Primary hepatocytes are used in research to explore the liver’s basic physiological processes, including its ability to regenerate after injury. There is also experimental work involving their use in bioartificial liver devices, which are designed to provide temporary support for patients experiencing acute liver failure. In regenerative medicine, researchers are investigating the potential for transplanting healthy hepatocytes to treat certain metabolic liver disorders.
Difficulties in Working with Primary Hepatocytes
Despite their value, working with primary hepatocytes presents several practical difficulties. A primary issue is their limited lifespan and inability to proliferate in a standard laboratory culture. Unlike immortalized cell lines, these cells do not divide extensively, meaning a single isolation provides a finite supply of cells for experiments.
Another challenge is a phenomenon known as dedifferentiation. When removed from their natural environment within the liver, hepatocytes quickly begin to lose their specialized functions in culture. The activity of metabolic enzymes like the cytochrome P450 system can decrease, and the production of liver-specific proteins like albumin can decline. This limits the duration over which the cells accurately represent liver function, making long-term studies challenging.

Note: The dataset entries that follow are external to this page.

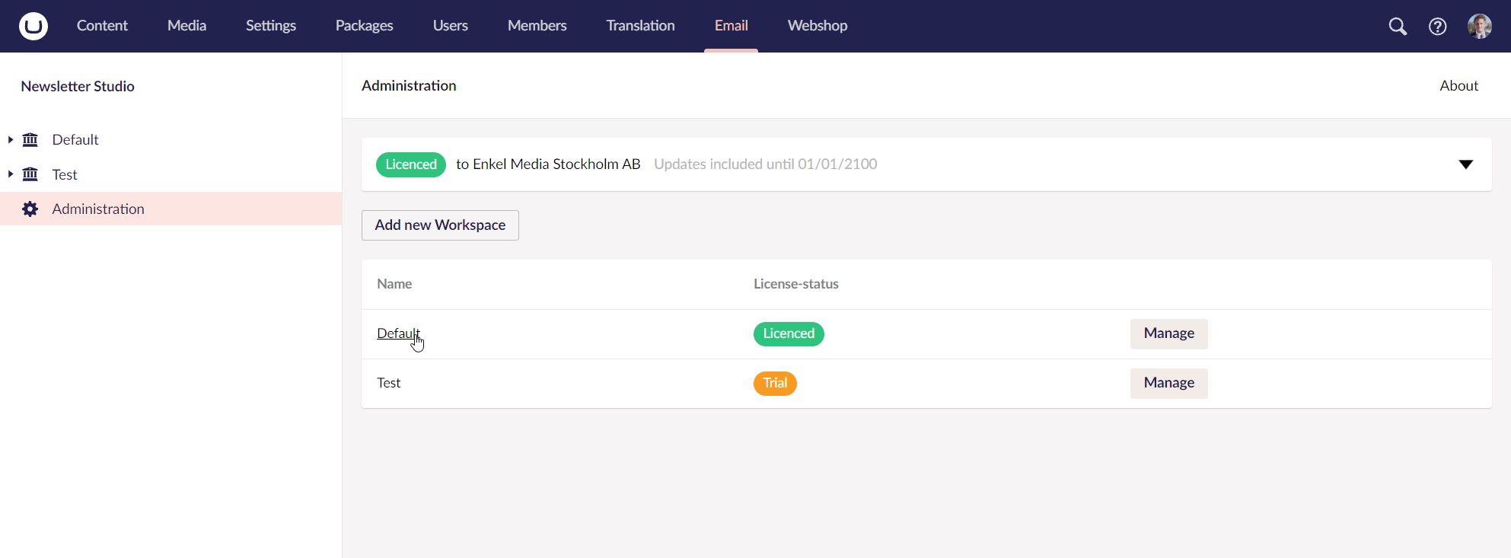1511x558 pixels.
Task: Expand the Default workspace tree node
Action: 11,139
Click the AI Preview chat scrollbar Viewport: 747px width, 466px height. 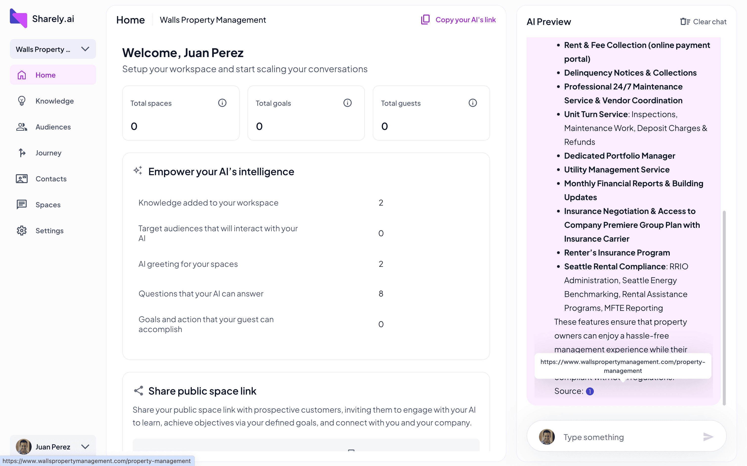coord(724,308)
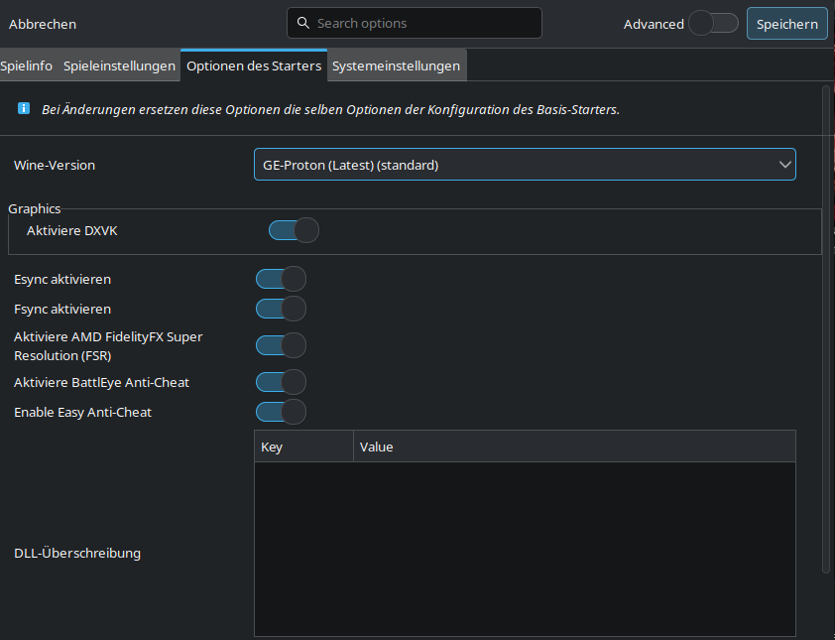This screenshot has width=835, height=640.
Task: Open the Wine-Version dropdown
Action: tap(525, 164)
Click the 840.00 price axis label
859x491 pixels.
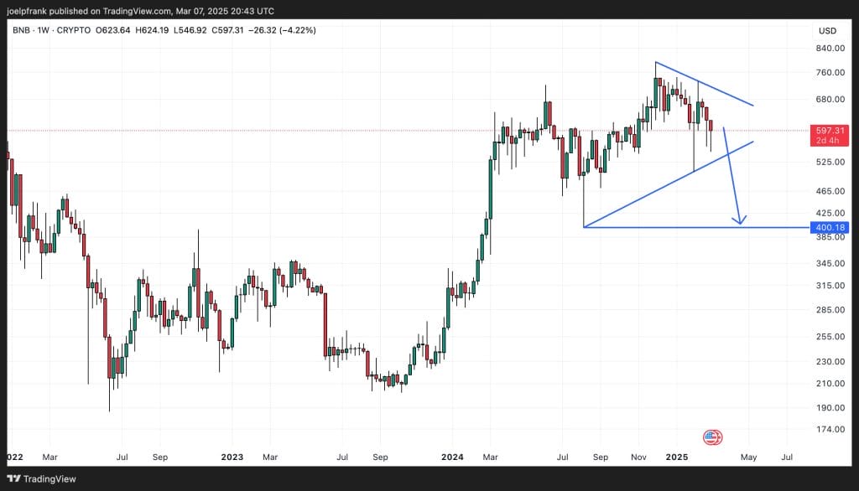[827, 49]
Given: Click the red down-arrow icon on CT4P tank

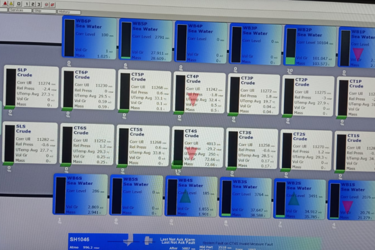Looking at the screenshot, I should [x=193, y=101].
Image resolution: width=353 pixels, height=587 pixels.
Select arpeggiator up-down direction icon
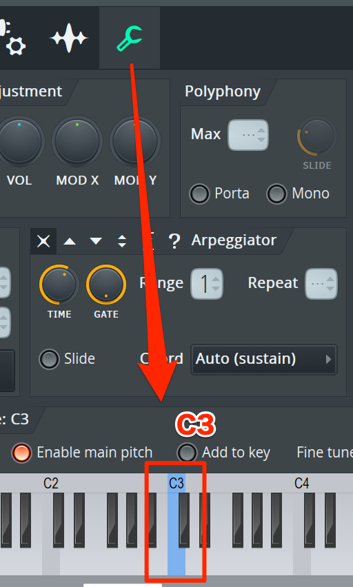tap(122, 241)
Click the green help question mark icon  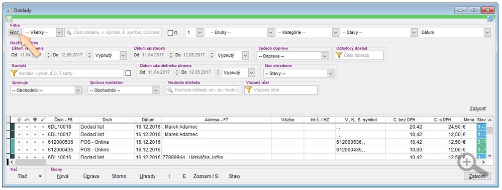[x=9, y=19]
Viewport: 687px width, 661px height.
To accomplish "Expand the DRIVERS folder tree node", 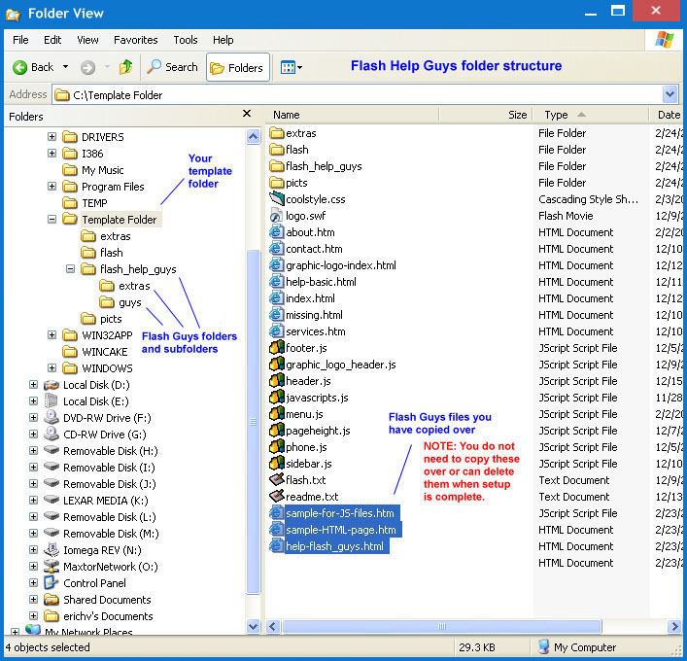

There is also considerable variability between cell batches. Hepatocytes isolated from different donors can behave differently due to factors like the donor’s age, genetics, and health status, which can affect experimental consistency. The availability of high-quality human hepatocytes is also limited and can be costly. Maintaining their function in the lab requires advanced culture methods, such as arranging them in 3D structures or co-culturing them with other cell types to mimic the native liver environment.